Je rappelle ce que je disais dimanche dernier : les évangiles de carême, particulièrement ceux de l’année A qui est l’année liturgique dans laquelle nous nous trouvons, ont un but bien spécifique. Ils ont été choisis pour parfaire la formation des catéchumènes. Il nous faut donc chercher, dans chaque évangile de carême, le cœur du message chrétien, le cœur de l’expérience chrétienne que l’Eglise veut transmettre aux catéchumènes pour qu’ils puissent mener, après leur baptême, une vie authentiquement chrétienne. Et, même si nous ne sommes pas catéchumènes, redécouvrir le cœur de l’expérience chrétienne, ça ne peut nous faire que du bien ! Puisque l’évangile était si long, on pourrait faire un très long commentaire. Mais le fait de le méditer avec cette optique, dégager le cœur de l’expérience chrétienne, m’a incité à ne retenir que deux points.

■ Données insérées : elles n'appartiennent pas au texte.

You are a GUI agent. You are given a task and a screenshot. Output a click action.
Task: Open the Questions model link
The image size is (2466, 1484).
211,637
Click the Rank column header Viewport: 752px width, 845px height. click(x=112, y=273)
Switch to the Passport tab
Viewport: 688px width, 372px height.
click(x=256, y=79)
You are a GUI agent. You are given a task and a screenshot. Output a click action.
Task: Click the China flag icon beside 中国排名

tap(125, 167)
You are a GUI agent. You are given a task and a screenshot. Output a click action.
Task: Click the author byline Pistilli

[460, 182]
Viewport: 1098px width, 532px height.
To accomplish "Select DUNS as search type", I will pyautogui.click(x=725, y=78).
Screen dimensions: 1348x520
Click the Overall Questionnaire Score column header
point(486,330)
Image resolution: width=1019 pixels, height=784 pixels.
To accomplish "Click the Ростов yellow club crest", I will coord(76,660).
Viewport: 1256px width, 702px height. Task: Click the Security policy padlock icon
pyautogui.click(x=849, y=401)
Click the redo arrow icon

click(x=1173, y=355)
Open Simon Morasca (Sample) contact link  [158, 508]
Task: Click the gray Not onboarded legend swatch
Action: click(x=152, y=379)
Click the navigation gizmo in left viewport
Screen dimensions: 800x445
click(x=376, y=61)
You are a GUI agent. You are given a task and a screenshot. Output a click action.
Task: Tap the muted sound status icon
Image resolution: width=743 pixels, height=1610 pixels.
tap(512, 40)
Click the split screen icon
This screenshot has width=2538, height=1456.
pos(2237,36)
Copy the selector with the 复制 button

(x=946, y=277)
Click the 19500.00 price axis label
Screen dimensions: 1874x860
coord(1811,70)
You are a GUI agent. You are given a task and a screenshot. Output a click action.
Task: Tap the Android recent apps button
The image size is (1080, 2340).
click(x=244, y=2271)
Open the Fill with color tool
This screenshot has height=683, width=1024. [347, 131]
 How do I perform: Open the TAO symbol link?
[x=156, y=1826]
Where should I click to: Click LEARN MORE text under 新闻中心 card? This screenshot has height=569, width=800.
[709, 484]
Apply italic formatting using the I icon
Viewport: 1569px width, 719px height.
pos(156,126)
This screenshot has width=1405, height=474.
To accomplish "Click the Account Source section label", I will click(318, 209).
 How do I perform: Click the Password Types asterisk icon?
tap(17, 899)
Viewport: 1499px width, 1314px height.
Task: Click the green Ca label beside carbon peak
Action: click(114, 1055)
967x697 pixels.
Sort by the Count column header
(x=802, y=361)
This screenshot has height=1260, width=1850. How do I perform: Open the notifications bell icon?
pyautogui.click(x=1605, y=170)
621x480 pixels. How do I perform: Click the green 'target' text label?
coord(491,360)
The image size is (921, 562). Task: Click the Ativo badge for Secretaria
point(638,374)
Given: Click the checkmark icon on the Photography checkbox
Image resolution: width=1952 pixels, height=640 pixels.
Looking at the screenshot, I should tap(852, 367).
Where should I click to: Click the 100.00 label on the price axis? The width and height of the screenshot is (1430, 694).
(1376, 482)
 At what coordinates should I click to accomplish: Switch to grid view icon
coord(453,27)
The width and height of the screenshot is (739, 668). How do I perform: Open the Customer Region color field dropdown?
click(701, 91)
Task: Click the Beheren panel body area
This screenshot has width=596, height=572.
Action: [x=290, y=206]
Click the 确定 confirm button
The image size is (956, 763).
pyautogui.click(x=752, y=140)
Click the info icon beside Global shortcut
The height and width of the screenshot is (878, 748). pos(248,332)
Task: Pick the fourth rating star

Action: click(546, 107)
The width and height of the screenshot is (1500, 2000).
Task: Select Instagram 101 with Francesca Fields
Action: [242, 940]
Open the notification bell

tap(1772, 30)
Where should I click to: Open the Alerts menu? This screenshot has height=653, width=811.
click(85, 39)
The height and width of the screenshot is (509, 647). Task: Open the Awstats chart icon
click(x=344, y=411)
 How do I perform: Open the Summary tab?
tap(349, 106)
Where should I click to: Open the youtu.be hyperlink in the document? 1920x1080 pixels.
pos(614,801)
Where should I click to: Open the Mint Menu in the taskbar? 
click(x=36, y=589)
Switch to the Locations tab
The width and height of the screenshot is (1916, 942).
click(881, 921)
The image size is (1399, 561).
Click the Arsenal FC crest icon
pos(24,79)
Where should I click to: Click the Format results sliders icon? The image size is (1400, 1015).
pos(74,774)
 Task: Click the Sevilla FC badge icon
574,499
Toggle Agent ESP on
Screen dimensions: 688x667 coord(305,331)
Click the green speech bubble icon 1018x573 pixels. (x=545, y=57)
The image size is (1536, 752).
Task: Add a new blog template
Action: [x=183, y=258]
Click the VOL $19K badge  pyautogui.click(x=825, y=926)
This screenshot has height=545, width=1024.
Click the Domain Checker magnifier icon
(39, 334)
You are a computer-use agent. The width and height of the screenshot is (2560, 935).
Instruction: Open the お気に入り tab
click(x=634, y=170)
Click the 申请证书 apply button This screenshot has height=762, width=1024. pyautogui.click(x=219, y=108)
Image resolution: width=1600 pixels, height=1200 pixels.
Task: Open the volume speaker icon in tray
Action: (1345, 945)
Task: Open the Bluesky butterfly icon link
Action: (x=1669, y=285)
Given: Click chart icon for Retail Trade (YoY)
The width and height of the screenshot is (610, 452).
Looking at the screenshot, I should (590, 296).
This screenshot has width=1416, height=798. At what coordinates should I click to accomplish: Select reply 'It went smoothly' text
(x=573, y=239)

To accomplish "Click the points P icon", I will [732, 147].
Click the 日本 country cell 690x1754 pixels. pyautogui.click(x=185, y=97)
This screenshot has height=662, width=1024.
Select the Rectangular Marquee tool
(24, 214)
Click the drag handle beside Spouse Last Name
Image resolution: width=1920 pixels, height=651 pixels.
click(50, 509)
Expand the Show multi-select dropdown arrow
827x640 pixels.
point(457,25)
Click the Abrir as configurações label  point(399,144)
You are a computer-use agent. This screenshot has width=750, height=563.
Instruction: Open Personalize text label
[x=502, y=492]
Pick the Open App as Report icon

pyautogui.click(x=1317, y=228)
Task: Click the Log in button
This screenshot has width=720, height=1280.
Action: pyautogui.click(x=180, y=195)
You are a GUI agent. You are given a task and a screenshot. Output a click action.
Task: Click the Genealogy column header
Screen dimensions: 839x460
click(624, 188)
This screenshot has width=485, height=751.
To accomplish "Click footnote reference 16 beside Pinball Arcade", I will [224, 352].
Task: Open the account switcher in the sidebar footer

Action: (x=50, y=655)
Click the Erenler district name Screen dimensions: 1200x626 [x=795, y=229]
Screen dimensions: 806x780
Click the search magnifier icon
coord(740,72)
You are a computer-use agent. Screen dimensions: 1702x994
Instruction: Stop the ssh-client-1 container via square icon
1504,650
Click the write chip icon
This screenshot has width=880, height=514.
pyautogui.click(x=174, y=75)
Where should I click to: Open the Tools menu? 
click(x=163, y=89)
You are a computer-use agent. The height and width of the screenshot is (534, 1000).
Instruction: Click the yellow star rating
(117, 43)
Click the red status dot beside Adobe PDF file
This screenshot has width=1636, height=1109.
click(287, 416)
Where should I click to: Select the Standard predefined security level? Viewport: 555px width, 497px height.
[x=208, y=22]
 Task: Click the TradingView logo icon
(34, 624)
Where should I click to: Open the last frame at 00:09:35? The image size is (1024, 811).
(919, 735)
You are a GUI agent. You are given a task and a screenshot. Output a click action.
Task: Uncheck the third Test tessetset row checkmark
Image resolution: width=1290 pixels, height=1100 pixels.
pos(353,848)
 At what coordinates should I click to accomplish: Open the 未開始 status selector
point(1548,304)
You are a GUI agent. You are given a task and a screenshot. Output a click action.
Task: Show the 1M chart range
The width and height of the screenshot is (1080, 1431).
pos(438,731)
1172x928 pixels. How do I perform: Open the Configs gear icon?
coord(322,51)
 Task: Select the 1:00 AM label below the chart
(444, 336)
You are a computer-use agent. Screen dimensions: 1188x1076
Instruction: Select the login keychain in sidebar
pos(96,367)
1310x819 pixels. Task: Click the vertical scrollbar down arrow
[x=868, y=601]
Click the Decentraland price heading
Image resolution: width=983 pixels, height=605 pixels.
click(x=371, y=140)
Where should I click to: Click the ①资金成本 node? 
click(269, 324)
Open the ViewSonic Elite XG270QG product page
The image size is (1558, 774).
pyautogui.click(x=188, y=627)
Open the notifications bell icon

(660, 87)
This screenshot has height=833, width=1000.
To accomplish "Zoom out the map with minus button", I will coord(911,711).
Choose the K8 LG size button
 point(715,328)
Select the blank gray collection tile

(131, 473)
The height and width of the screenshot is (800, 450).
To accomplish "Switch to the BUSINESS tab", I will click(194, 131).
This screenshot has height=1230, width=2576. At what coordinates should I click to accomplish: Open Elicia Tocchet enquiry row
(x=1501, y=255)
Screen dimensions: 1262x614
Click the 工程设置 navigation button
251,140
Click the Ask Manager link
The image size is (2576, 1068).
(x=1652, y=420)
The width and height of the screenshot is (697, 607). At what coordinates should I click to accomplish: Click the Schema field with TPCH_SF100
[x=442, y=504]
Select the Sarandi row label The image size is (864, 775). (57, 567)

1° point : Jésus a voulu cette rencontre avec la samaritaine et, au-delà de la samaritaine, c’est toi, c’est moi que Jésus veut rencontrer aujourd’hui. A partir de ce que je viens de dire, je peux donc déjà formuler le premier point du cœur de l’expérience chrétienne : Le christianisme est la religion de la rencontre entre Dieu et l’homme. Mais surtout ne nous trompons pas de sens, c’est Dieu qui, le 1°, a soif de rencontrer les hommes.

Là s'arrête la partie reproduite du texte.